Book Review: PAWN OF PROPHECY by David Eddings

Title in white on blue next to sword on silver roundel
Genre: Fantasy
Age Range: Adult
Star Rating: 4 stars
Series: yes - first book

Synopsis:

Book cover for PAWN OF PROPHECY title above drawing of a boy with a sword against a lush backdrop

Long ago, so the Storyteller claimed, the evil God Torak sought dominion and drove men and Gods to war. But Belgarath the Sorcerer led men to reclaim the Orb that protected men of the West. So long as it lay at Riva, the prophecy went, men would be safe.

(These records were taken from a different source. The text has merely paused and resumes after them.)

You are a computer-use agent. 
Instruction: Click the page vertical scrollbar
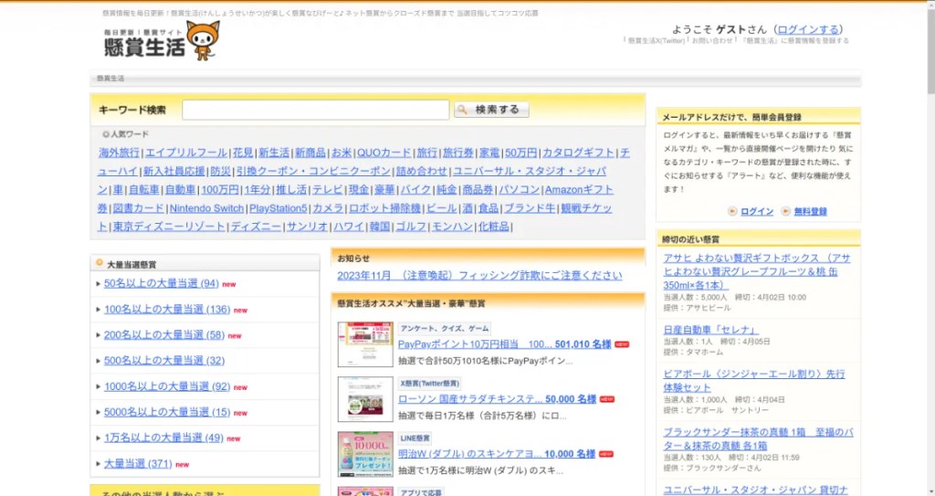point(930,274)
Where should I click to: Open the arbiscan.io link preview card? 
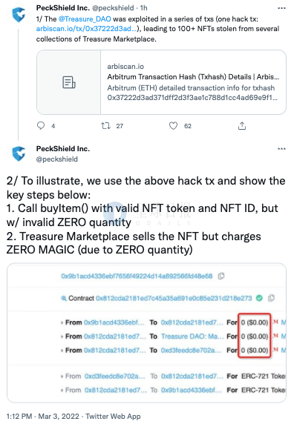click(x=161, y=82)
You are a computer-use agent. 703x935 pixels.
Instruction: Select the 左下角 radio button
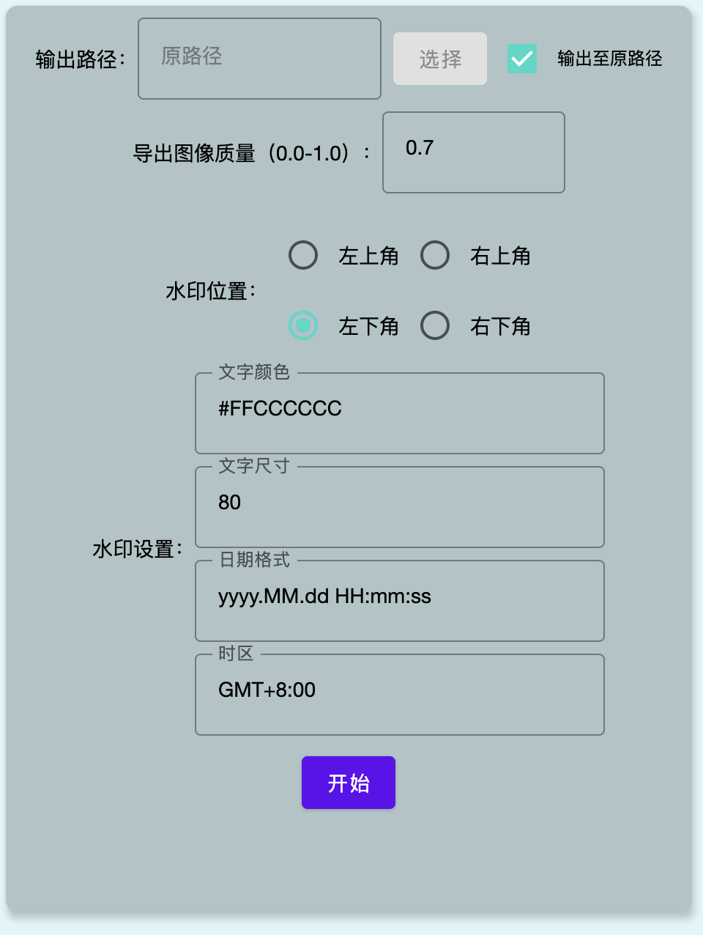tap(303, 325)
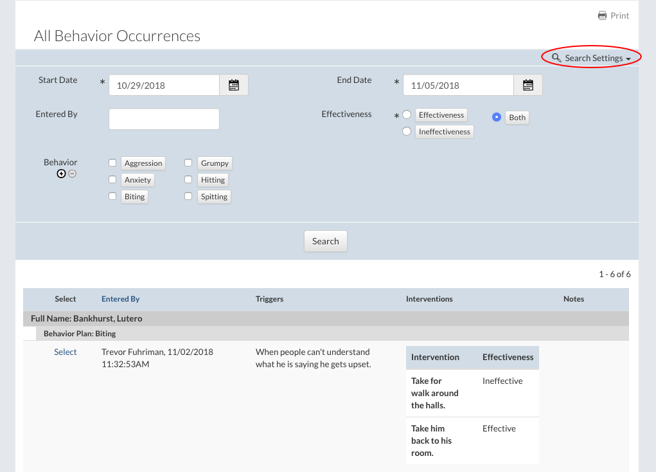Screen dimensions: 656x472
Task: Click the plus icon under Behavior
Action: pos(62,174)
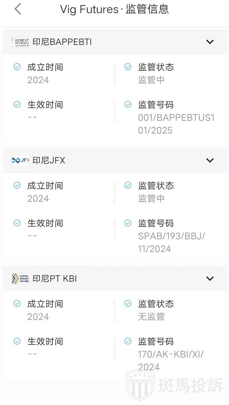229x405 pixels.
Task: Collapse the 印尼JFX section chevron
Action: (210, 160)
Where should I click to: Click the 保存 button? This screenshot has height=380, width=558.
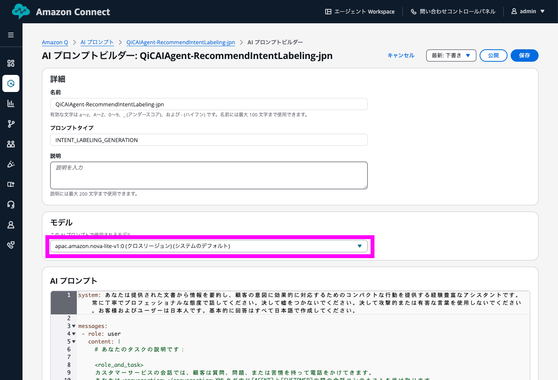tap(524, 56)
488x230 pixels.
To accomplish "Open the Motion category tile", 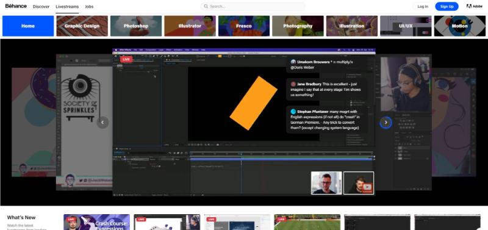I will click(x=460, y=26).
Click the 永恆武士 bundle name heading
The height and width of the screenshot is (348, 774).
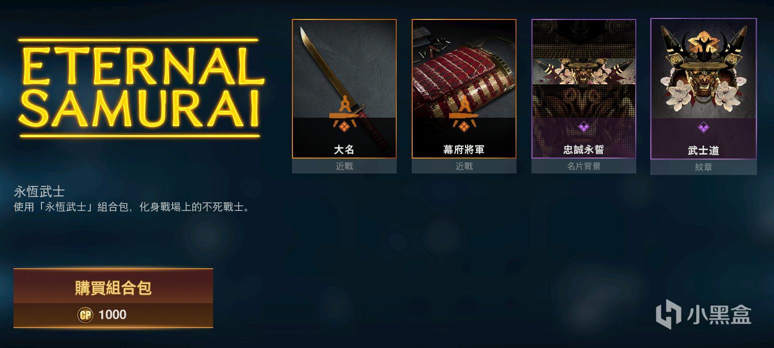(39, 191)
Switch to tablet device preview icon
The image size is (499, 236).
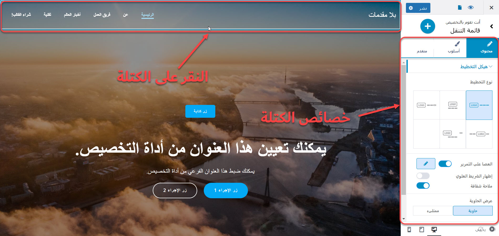coord(422,230)
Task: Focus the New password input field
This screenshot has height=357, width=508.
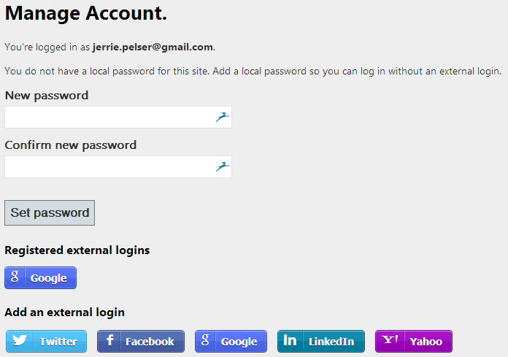Action: coord(109,117)
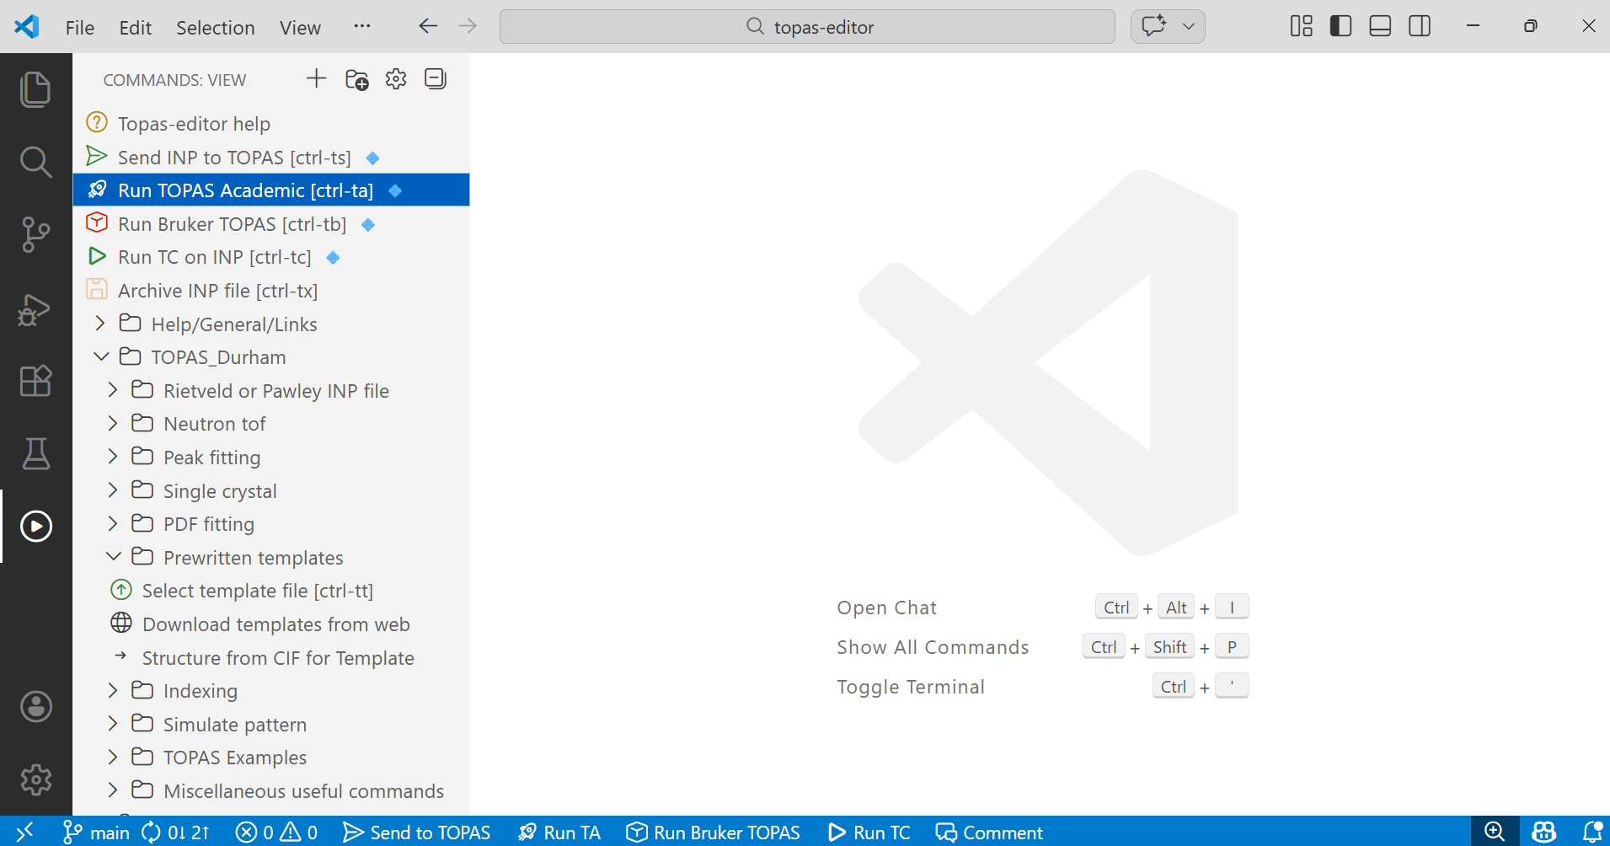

But that was only a story, and Garion did not believe in magic dooms, even though the dark man without a shadow had haunted him for years. Brought up on a quiet farm by his Aunt Pol, how could he know that the Apostate planned to wake dread Torak, or that he would be led on a quest of unparalleled magic and danger by those he loved – but did not know? For a while his dreams of innocence were safe, untroubled by knowledge of his strange heritage. For a little while… 

Synopsis taken from Goodreads. Add to your shelves here.


Review:

These books are the first ones I ever read by David Eddings and are such favourites because they were with me through school – these old editions that I’ll be using for covers are the ones I was given by a family friend and are the right size for a blazer pocket.

I’m not completely sure what age range this book is. There are editions that have been sold in children’s, but the current common edition in the UK is sold in adult. And while this book is a coming of age, starting when he’s little and ending when he’s 16, because of the tone of the series, and the age he is by the end of the two series (the Mallorean follows this), I’m going to consider it adult.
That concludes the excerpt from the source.